Reading text>
•••••

Architecture
System architecture and design overview of Aether.
System Overview
Aether is a command-line tool for orchestrating FHIR data processing pipelines. The system follows functional programming principles with clear separation of concerns between data models, business logic, and side effects (I/O, HTTP).
High-Level Architecture
┌─────────────┐
│ CLI User │
└──────┬──────┘
│ Commands (pipeline, job)
▼
┌─────────────────────────────────────────┐
│ Aether CLI (Go) │
│ ┌─────────────────────────────────┐ │
│ │ Cobra Commands │ │
│ │ - pipeline start/continue │ │
│ │ - job list/status/logs │ │
│ └──────────┬──────────────────────┘ │
│ ▼ │
│ ┌─────────────────────────────────┐ │
│ │ Pipeline Orchestrator │ │
│ │ (Pure Functions + State) │ │
│ └──────────┬──────────────────────┘ │
│ ▼ │
│ ┌─────────────────────────────────┐ │
│ │ Services (Side Effects) │ │
│ │ - HTTP Client (TORCH, DIMP) │ │
│ │ - File I/O (Import/Save) │ │
│ │ - State Persistence (JSON) │ │
│ └──────────┬──────────────────────┘ │
└─────────────┼──────────────────────────┘
│
┌─────────┴──────────┐
▼ ▼
┌──────────┐ ┌──────────────┐
│ TORCH │ │ DIMP │
│ Server │ │ Service │
└──────────┘ └──────────────┘
▲ ▲
│ │
└────────────────────┘
External ServicesProject Structure
The codebase is organized for clarity and maintainability:
aether/
├── cmd/ # CLI entry points
│ ├── root.go # Root command (aether)
│ ├── pipeline.go # Pipeline commands (start, continue, status)
│ └── job.go # Job management (list, logs, delete)
├── internal/
│ ├── models/ # Domain models (immutable)
│ │ ├── job.go # PipelineJob, JobStatus
│ │ ├── step.go # PipelineStep, StepStatus
│ │ ├── config.go # ProjectConfig
│ │ └── validation.go # Model validation
│ ├── pipeline/ # Pipeline orchestration (pure)
│ │ ├── job.go # Job initialization
│ │ ├── import.go # Import step dispatcher (torch/local/http)
│ │ └── dimp.go # DIMP pseudonymization step
│ ├── services/ # Side effects (I/O, HTTP)

•••••

Records from a data collection>
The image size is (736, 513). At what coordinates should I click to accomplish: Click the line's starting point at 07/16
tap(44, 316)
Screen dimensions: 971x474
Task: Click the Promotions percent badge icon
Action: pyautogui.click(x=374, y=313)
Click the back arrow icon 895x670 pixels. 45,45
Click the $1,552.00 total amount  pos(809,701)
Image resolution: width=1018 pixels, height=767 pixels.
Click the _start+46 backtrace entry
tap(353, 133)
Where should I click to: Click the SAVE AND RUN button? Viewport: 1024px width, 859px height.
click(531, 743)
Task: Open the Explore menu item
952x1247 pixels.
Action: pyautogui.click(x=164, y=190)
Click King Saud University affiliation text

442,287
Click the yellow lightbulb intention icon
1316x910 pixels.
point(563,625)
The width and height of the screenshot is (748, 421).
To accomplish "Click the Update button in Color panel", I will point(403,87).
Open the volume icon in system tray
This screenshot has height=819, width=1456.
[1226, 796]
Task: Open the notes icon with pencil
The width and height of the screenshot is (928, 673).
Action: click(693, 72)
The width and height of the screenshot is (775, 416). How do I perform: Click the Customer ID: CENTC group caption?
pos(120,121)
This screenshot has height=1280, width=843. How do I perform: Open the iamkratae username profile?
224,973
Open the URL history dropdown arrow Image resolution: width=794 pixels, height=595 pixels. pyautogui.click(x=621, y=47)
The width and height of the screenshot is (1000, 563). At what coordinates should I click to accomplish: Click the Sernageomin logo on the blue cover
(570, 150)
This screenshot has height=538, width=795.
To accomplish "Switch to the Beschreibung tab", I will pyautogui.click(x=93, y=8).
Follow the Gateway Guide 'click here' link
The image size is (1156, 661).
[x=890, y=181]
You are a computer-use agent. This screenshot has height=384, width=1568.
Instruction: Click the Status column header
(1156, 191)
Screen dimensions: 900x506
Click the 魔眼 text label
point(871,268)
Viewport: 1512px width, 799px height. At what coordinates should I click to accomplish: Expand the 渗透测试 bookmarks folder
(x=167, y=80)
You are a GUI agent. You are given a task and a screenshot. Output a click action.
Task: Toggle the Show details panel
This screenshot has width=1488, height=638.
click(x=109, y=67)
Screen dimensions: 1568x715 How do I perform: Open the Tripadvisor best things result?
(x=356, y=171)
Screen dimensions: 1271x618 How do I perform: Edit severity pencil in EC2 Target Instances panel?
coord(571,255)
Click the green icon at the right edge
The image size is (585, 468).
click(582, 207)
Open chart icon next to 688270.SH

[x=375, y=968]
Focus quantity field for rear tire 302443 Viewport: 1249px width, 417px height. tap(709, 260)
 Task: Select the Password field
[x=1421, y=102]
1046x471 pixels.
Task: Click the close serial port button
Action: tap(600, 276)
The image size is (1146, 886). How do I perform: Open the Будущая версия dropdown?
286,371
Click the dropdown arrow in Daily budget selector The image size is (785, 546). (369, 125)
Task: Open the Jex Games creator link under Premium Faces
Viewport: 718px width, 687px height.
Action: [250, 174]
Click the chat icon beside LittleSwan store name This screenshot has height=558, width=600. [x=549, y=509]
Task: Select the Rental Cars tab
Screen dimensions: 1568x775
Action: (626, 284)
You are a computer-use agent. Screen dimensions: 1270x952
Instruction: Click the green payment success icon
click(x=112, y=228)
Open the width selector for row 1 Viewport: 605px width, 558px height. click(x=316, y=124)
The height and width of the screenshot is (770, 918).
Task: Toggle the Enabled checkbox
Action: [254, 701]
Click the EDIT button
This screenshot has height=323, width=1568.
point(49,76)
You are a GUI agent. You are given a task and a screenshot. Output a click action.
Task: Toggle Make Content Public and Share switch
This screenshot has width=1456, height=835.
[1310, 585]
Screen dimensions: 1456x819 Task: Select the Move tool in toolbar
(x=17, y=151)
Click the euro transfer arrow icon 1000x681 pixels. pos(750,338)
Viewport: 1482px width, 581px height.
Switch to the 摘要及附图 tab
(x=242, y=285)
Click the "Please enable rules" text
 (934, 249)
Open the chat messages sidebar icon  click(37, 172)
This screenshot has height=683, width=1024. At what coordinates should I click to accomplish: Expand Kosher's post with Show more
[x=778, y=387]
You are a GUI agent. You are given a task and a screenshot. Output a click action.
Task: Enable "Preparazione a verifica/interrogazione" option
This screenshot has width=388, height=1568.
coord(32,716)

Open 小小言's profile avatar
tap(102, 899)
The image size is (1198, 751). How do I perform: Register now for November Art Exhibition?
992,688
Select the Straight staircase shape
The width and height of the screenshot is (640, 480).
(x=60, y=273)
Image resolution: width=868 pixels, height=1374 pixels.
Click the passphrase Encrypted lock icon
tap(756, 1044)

•••••

Requirements>
**1.** According to the Aether architecture overview, what principles does the system follow?
**2.** Write out the part of the Aether architecture overview starting at "System Overview" and ending at "Commands (pipeline, job)".

Response list>
**1.** Functional programming principles.

**2.**
System Overview
Aether is a command-line tool for orchestrating FHIR data processing pipelines. The system follows functional programming principles with clear separation of concerns between data models, business logic, and side effects (I/O, HTTP).
High-Level Architecture
┌─────────────┐
│ CLI User │
└──────┬──────┘
│ Commands (pipeline, job)